From celebrity-endorsed trainers to first editions of popular novels, a new type of asset class seems to be emerging - And it’s a far cry from the stock market.
Over the past year, Investment Management Banking firm, Arbuthnot Latham has observed a greater convergence between hobbies and investing.
In addition, a World Wealth report indicated that even through this pandemic, investors have continued to drive values ever higher for key collectible assets.
Investments of passion are very often simply a hobby rather than part of a wider financial planning strategy. What is certain though, is that the lines between investments of passion and investments of pure purpose have become a little more blurred.
So, what exactly have people been interested in?

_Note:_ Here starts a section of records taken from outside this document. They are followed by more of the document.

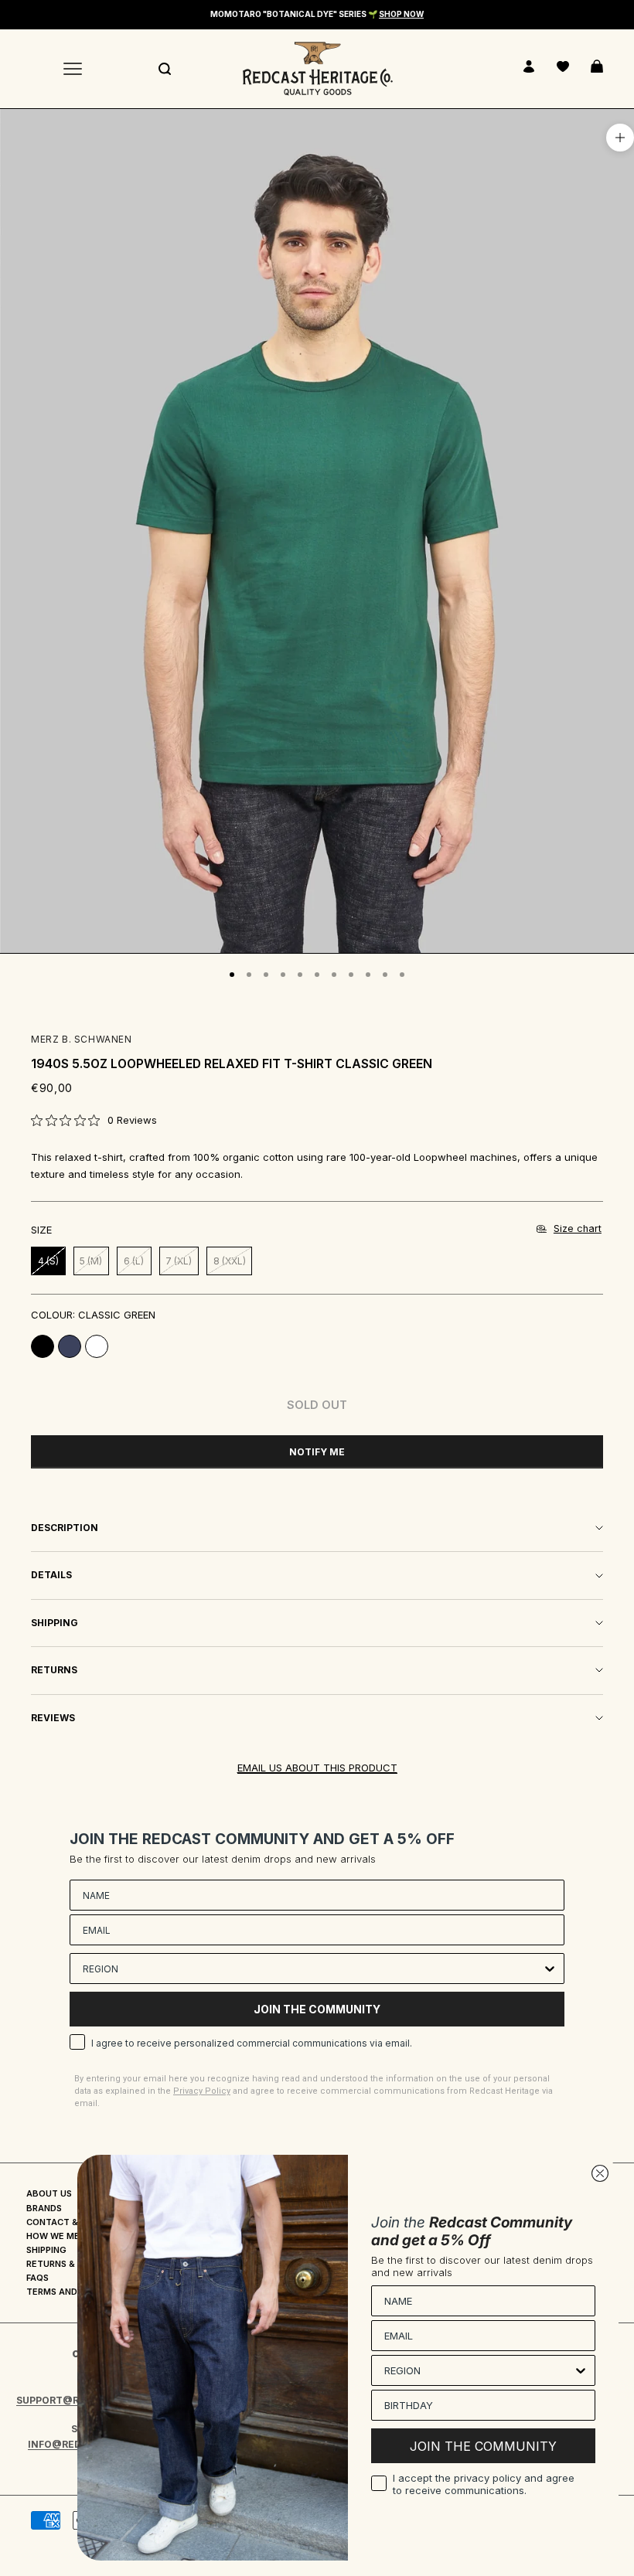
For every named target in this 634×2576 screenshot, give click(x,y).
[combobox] (312, 1968)
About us (49, 2193)
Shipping (46, 2249)
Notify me (317, 1452)
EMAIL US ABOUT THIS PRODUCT (317, 1767)
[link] (94, 1120)
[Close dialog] (599, 2173)
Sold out (317, 1404)
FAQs (37, 2277)
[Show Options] (549, 1968)
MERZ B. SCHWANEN (81, 1039)
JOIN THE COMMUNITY (317, 2009)
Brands (44, 2208)
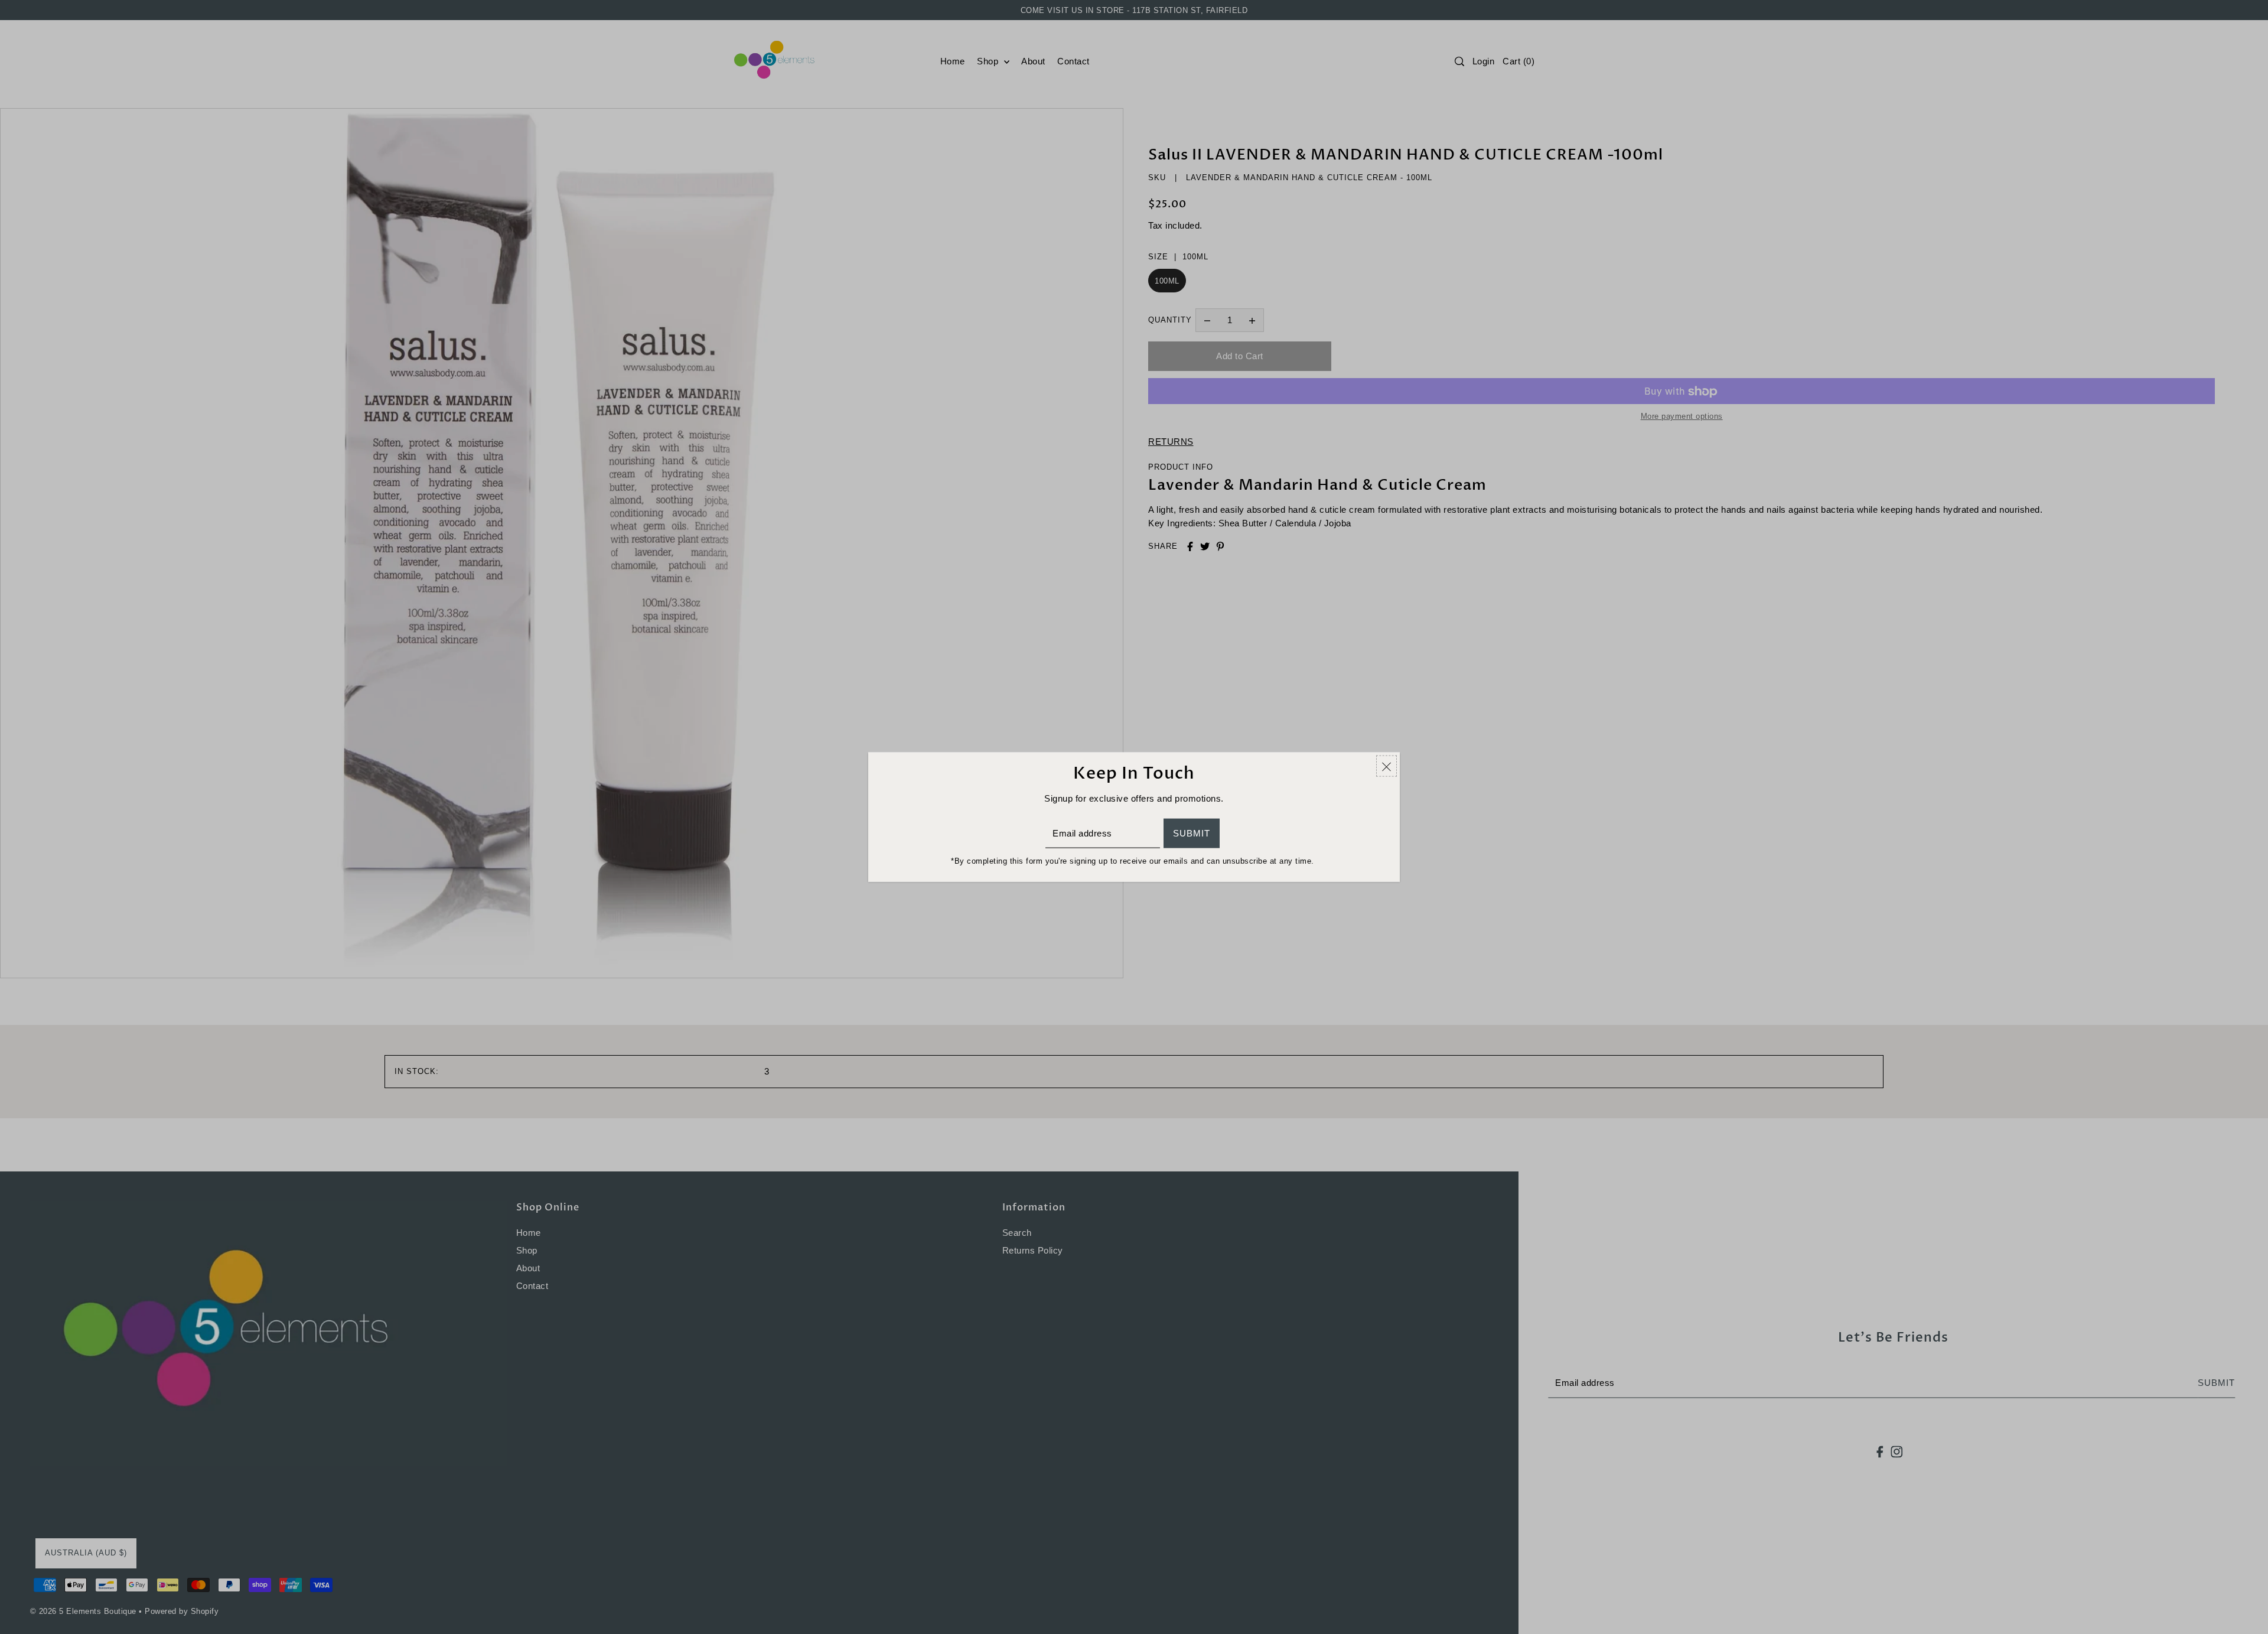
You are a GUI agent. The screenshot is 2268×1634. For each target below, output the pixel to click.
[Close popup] (1386, 766)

Firstly, let’s be clear, I am not going to cover Non-Fungible Tokens (NFTs) here because that is a completely separate subject. And as a ‘Golden Oldie” (well, nearly!), I am going to focus on vintage, more traditional items.
An unopened and forgotten 1985 copy of the original Super Mario Bros. game for the Nintendo Entertainment System was sold at auction for US $660,000 earlier this year. This was a Christmas gift that was left unopened for 35 years.
Pokémon trading cards also grew hugely in popularity during the Covid-19 pandemic. A rare, first edition ‘Charizard’ card sold for $360,000. Forbes reported that for some less unique cards, the selling rate can vary between US$400 and US$2000.
Star Wars collectables are something else that has caught the eye of many. In 2019, a Star Wars ‘Bib Fortuna’ toy prototype sold for £36,000 alongside a range of other characters, all of whom were said to be ‘relatively unknown’.
Well kept, original, limited edition books have sold in auctions for hundreds of thousands of pounds – in some cases even millions.
Indeed, the first comic book ever to feature Superman sold on eBay for over US $3.25 million. The original was on sale for 10 cents in 1938.
Harry Potter books are also proving to be a unique investment, but there is a catch. Only 500 copies of the first edition were originally printed, and it was not long until a spelling error was spotted in the book. In 2020, one of these copies, published in 1997, bypassed the original valuation of £30,000 and sold for £60,000.
Vintage Baseball Cards
One for our American friends really, but mint condition Baseball Cards sold on the US online marketplace StockX soared in average price during 2020, from US $280 to US $775 per card.
But it’s not just Baseball, American Football cards are getting in on the act too … Just recently, a one of 100-of-its-kind card of the illustrious New England Patriots and Tampa Bay Buccaneers quarterback Tom Brady sold for US $1.3 million!
Trainers (or sneakers to our American friends!) have also earned their place as an investment category. In England, the Kanye West x Louis Vuitton collection of trainers are estimated as the most valuable at £22,763 - If you do own a pair, I hope that you chose the grey and pink, as these are the most sought-after.
However, the most iconic sports shoe series of all time is the Nike Air Jordan series.
Endorsed by NBA and Olympic Dream team basketball legend Michael Jordan, it changed the way people viewed trainers forever, and if you happen to have a pair of original, unused and boxed 1985 Red, Black & White Nike Air Jordan 1 basketball shoes, you could expect them to sell them at auction for north of US $33,000.
A pair worn by Michael Jordan himself in an exhibition game (not even a proper game!) and autographed, recently became the most expensive sneakers ever sold when they went at auction for a miserly US $560,000.
As a passionate basketball player in the 1980’s, the pair I bought for about £19 in 1985 were used on the basketball court many times every week until they fell apart some 2-3 years later and went in the bin. How unfortunate that I used them for the purpose for which they were made!
Nick Gornall, Arbuthnot Latham’s head of business development, said:
“Traditionally, passion investments would have included fine and contemporary art, wine, watches, jewelry, classic and super cars, all of which would suggest a level of knowledge and major issues around authenticity, storage, tax and insurance.”
“In a world that has seen historically low interest rates post 2008, and with the globalisation of investors, there is renewed interest and more transparent market platforms for such passion investments.”
Realistically, it is not a surprise to see many more emerging trends in this arena.
I wonder, what price will be paid in 30 years’ time for an early electric car, like the ultra-rare late 1990’s General Motors EV-1, the first ever mass-produced and purpose designed electric vehicle - Or even a digital footprint for today’s Instagram influencer? … We live in interesting times.
So it might be worth having a think to find out if you have any potentially classic collectibles in a loft somewhere or maybe in storage back in your home country, which might have some value.
Given that my Nike Air Jordan 1 basketball shoes went in the bin around 1988, I’m probably down to my rare, limited edition yellow pressed vinyl copy of Elton John’s 1973 album ‘Goodbye Yellow Brick Road’. Currently, this seems have a value of somewhere between $400 and $500.I don’t think that’s going to be my golden retirement ticket so I’d better keep focusing on my original retirement plan!